Depois disso, desenvolvemos uma certa maneira de nos relacionar com o caminho, e o caminho se condiciona para a mundanidade ou a espiritualidade. Em outras palavras, a espiritualidade não é realmente o caminho, mas é uma maneira de condicionar nosso caminho, nossa energia.

O condicionamento do nosso caminho acontece em termos das três categorias que já mencionei. Acontece, por exemplo, em termos da totalidade da experiência, a primeira categoria. Essa é uma forma de nos relacionarmos com nosso caminho — em termos da totalidade de nossa experiência. O caminho está acontecendo de qualquer maneira, então nos relacionamos com ele de certa forma, assumimos uma certa atitude em relação a ele. O caminho então se torna um caminho espiritual ou mundano. Essa é a maneira como nos relacionamos com o caminho; é assim que nossa motivação começa. E nossa motivação tem o padrão triplo.
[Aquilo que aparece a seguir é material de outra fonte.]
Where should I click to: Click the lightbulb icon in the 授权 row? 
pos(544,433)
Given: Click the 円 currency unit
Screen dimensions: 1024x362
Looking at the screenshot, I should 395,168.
Na tradição budista, esses três aspectos do caminho são chamados de dharmakaya, sambhogakaya e nirmanakaya. O condicionamento do caminho acontece em termos desses três aspectos. O processo contínuo do caminho tem uma certa atitude total. A jornada assume um padrão que tem um elemento de sanidade básica total nele. Essa sanidade total, ou qualidade iluminada, não é particularmente atraente no sentido comum. É o senso de abertura completa que discutimos anteriormente. É essa abertura total completa que nos permite transcender a esperança e o medo. Com essa abertura, nos relacionamos com as coisas como elas são, e não como gostaríamos que fossem. Essa sanidade básica, essa abordagem que transcende a esperança e o medo, é a atitude da iluminação.
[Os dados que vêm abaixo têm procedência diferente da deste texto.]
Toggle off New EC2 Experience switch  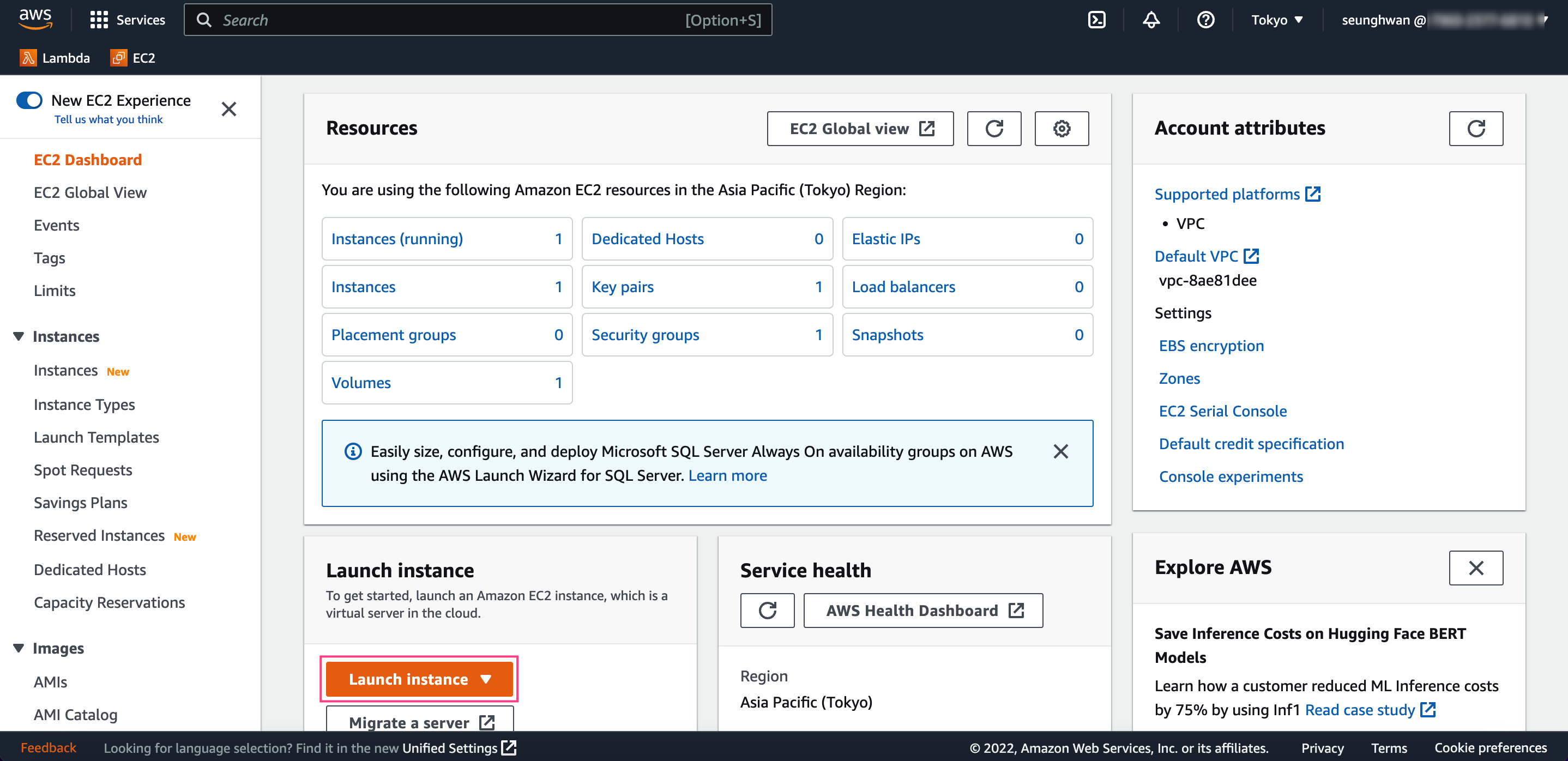pyautogui.click(x=29, y=100)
Essa atitude é muito prática. Não rejeita o que surge no caminho, e não se apega ao que surge no caminho. Simplesmente vê as coisas como elas são. Portanto, essa é a abertura total e completa — a disposição completa de olhar para tudo o que surge, trabalhar com isso e se relacionar com isso como parte do processo geral. Essa é a mentalidade do dharmakaya de espaço abrangente, de incluir tudo sem preconceitos. É uma maneira maior de pensar, uma maneira maior de ver as coisas, em oposição a ser mesquinho, exigente.

Estamos adotando a abordagem do dharmakaya desde que não nos relacionemos com o mundo como nosso inimigo. O mundo é nossa situação oportuna; é com o que temos que trabalhar. Nada que surge nos obriga a lutar contra o mundo. O mundo é a situação extraordinariamente rica que está lá; está cheio de recursos para nós. Essa abordagem básica de generosidade e riqueza é a abordagem do dharmakaya. É o pensamento positivo total. Essa visão maior é a primeira atitude em relação ao caminho.

Então temos a segunda atitude, conectada com o sambhogakaya. As coisas são abertas, espaçosas e trabalháveis, como dissemos, mas há algo mais. Também precisamos nos relacionar com a centelha, a energia, os flashes e a vivacidade que ocorrem dentro dessa abertura. Essa energia, que inclui agressão, paixão, ignorância, orgulho, ciúme e assim por diante, também precisa ser reconhecida. Tudo o que acontece no reino da mente pode ser aceito como a luz cintilante que brilha através da massa do caminho espiritual. Brilha constantemente, nos surpreende constantemente. Há outro canto do nosso ser que é tão vivo, tão energético e poderoso. Há descobertas acontecendo o tempo todo. Essa é a maneira do sambhogakaya de se relacionar com o caminho.

Assim, o caminho contém o senso maior de aceitação total das coisas como elas são; e o caminho também contém o que poderíamos chamar de fascínio pelas descobertas emocionantes dentro das situações. Vale a pena repetir aqui que não estamos colocando nossas experiências em categorias de “virtuoso” ou “religioso” ou “mundano”. Estamos apenas nos relacionando com as coisas que acontecem em nossas vidas. Essas energias e paixões que encontramos em nossa jornada nos apresentam descobertas contínuas de diferentes facetas de nós mesmos, diferentes perfis de nós mesmos. Nesse ponto, as coisas se tornam bastante interessantes. Afinal, não somos tão vazios ou planos como imaginávamos.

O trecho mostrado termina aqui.